Every line of the data is to be transcribed without error.

##### SOURCE DATA

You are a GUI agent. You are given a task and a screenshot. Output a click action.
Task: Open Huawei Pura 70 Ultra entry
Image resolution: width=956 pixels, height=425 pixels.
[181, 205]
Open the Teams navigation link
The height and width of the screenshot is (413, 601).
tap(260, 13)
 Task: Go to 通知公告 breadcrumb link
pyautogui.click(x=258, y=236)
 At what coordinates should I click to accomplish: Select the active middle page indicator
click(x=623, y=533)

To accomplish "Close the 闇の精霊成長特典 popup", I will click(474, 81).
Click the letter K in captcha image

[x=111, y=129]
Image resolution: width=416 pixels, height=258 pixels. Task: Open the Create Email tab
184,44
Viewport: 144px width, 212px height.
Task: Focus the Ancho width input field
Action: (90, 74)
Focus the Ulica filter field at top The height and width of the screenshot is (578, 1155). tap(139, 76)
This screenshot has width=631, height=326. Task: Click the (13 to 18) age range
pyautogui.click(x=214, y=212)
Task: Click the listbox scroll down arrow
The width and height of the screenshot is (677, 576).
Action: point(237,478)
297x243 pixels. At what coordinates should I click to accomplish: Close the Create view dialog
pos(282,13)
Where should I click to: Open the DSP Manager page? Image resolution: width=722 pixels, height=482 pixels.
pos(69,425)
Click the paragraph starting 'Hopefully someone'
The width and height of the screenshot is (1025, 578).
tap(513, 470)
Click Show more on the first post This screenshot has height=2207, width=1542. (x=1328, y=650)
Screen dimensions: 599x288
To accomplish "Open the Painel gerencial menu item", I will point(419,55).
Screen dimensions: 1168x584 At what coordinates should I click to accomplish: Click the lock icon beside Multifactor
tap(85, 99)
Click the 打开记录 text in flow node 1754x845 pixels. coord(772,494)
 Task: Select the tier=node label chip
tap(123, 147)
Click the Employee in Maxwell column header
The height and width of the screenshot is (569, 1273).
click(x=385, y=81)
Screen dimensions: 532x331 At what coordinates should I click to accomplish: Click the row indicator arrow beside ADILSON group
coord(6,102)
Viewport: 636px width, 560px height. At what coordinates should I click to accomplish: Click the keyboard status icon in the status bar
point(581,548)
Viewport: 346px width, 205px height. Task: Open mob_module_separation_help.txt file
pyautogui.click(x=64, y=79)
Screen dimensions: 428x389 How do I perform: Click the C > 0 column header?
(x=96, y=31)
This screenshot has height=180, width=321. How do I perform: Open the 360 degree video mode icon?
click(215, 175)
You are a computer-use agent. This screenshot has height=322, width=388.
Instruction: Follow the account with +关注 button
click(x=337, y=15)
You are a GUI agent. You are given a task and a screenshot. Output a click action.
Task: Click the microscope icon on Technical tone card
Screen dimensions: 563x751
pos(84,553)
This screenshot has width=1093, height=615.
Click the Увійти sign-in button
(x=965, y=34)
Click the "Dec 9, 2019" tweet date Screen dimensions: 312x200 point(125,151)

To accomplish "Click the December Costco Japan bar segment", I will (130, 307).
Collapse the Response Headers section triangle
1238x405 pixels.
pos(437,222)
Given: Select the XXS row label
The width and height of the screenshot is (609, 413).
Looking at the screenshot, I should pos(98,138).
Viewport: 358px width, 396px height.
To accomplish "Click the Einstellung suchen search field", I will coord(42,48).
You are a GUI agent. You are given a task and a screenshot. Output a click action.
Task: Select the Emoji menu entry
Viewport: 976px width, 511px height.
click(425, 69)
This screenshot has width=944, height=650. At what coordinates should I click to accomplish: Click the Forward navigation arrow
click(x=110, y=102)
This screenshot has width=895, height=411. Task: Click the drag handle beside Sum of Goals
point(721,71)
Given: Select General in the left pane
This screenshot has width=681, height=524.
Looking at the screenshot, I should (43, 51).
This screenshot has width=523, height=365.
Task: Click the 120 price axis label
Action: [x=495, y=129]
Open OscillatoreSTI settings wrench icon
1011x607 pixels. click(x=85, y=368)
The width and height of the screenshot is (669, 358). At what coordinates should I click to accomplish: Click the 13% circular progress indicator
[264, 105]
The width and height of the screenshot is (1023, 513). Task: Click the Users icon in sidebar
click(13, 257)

##########

-- RESULT BELOW --
You are a GUI agent. You are given a task and a screenshot. Output a click action.
Task: Open Huawei Pura 70 Ultra entry
Image resolution: width=956 pixels, height=425 pixels.
[181, 205]
Open the Teams navigation link
The height and width of the screenshot is (413, 601).
tap(260, 13)
 Task: Go to 通知公告 breadcrumb link
pyautogui.click(x=258, y=236)
 At what coordinates should I click to accomplish: Select the active middle page indicator
click(x=623, y=533)

To accomplish "Close the 闇の精霊成長特典 popup", I will click(474, 81).
Click the letter K in captcha image

[x=111, y=129]
Image resolution: width=416 pixels, height=258 pixels. Task: Open the Create Email tab
184,44
Viewport: 144px width, 212px height.
Task: Focus the Ancho width input field
Action: (90, 74)
Focus the Ulica filter field at top The height and width of the screenshot is (578, 1155). tap(139, 76)
This screenshot has width=631, height=326. Task: Click the (13 to 18) age range
pyautogui.click(x=214, y=212)
Task: Click the listbox scroll down arrow
The width and height of the screenshot is (677, 576).
Action: point(237,478)
297x243 pixels. At what coordinates should I click to accomplish: Close the Create view dialog
pos(282,13)
Where should I click to: Open the DSP Manager page? Image resolution: width=722 pixels, height=482 pixels.
pos(69,425)
Click the paragraph starting 'Hopefully someone'
The width and height of the screenshot is (1025, 578).
tap(513, 470)
Click Show more on the first post This screenshot has height=2207, width=1542. (x=1328, y=650)
Screen dimensions: 599x288
To accomplish "Open the Painel gerencial menu item", I will point(419,55).
Screen dimensions: 1168x584 At what coordinates should I click to accomplish: Click the lock icon beside Multifactor
tap(85, 99)
Click the 打开记录 text in flow node 1754x845 pixels. coord(772,494)
 Task: Select the tier=node label chip
tap(123, 147)
Click the Employee in Maxwell column header
The height and width of the screenshot is (569, 1273).
click(x=385, y=81)
Screen dimensions: 532x331 At what coordinates should I click to accomplish: Click the row indicator arrow beside ADILSON group
coord(6,102)
Viewport: 636px width, 560px height. At what coordinates should I click to accomplish: Click the keyboard status icon in the status bar
point(581,548)
Viewport: 346px width, 205px height. Task: Open mob_module_separation_help.txt file
pyautogui.click(x=64, y=79)
Screen dimensions: 428x389 How do I perform: Click the C > 0 column header?
(x=96, y=31)
This screenshot has height=180, width=321. How do I perform: Open the 360 degree video mode icon?
click(215, 175)
You are a computer-use agent. This screenshot has height=322, width=388.
Instruction: Follow the account with +关注 button
click(x=337, y=15)
You are a GUI agent. You are given a task and a screenshot. Output a click action.
Task: Click the microscope icon on Technical tone card
Screen dimensions: 563x751
pos(84,553)
This screenshot has width=1093, height=615.
Click the Увійти sign-in button
(x=965, y=34)
Click the "Dec 9, 2019" tweet date Screen dimensions: 312x200 point(125,151)

To accomplish "Click the December Costco Japan bar segment", I will (130, 307).
Collapse the Response Headers section triangle
1238x405 pixels.
pos(437,222)
Given: Select the XXS row label
The width and height of the screenshot is (609, 413).
Looking at the screenshot, I should pos(98,138).
Viewport: 358px width, 396px height.
To accomplish "Click the Einstellung suchen search field", I will coord(42,48).
You are a GUI agent. You are given a task and a screenshot. Output a click action.
Task: Select the Emoji menu entry
Viewport: 976px width, 511px height.
click(425, 69)
This screenshot has width=944, height=650. At what coordinates should I click to accomplish: Click the Forward navigation arrow
click(x=110, y=102)
This screenshot has width=895, height=411. Task: Click the drag handle beside Sum of Goals
point(721,71)
Given: Select General in the left pane
This screenshot has width=681, height=524.
Looking at the screenshot, I should (43, 51).
This screenshot has width=523, height=365.
Task: Click the 120 price axis label
Action: [x=495, y=129]
Open OscillatoreSTI settings wrench icon
1011x607 pixels. click(x=85, y=368)
The width and height of the screenshot is (669, 358). At what coordinates should I click to accomplish: Click the 13% circular progress indicator
[264, 105]
The width and height of the screenshot is (1023, 513). Task: Click the Users icon in sidebar
click(13, 257)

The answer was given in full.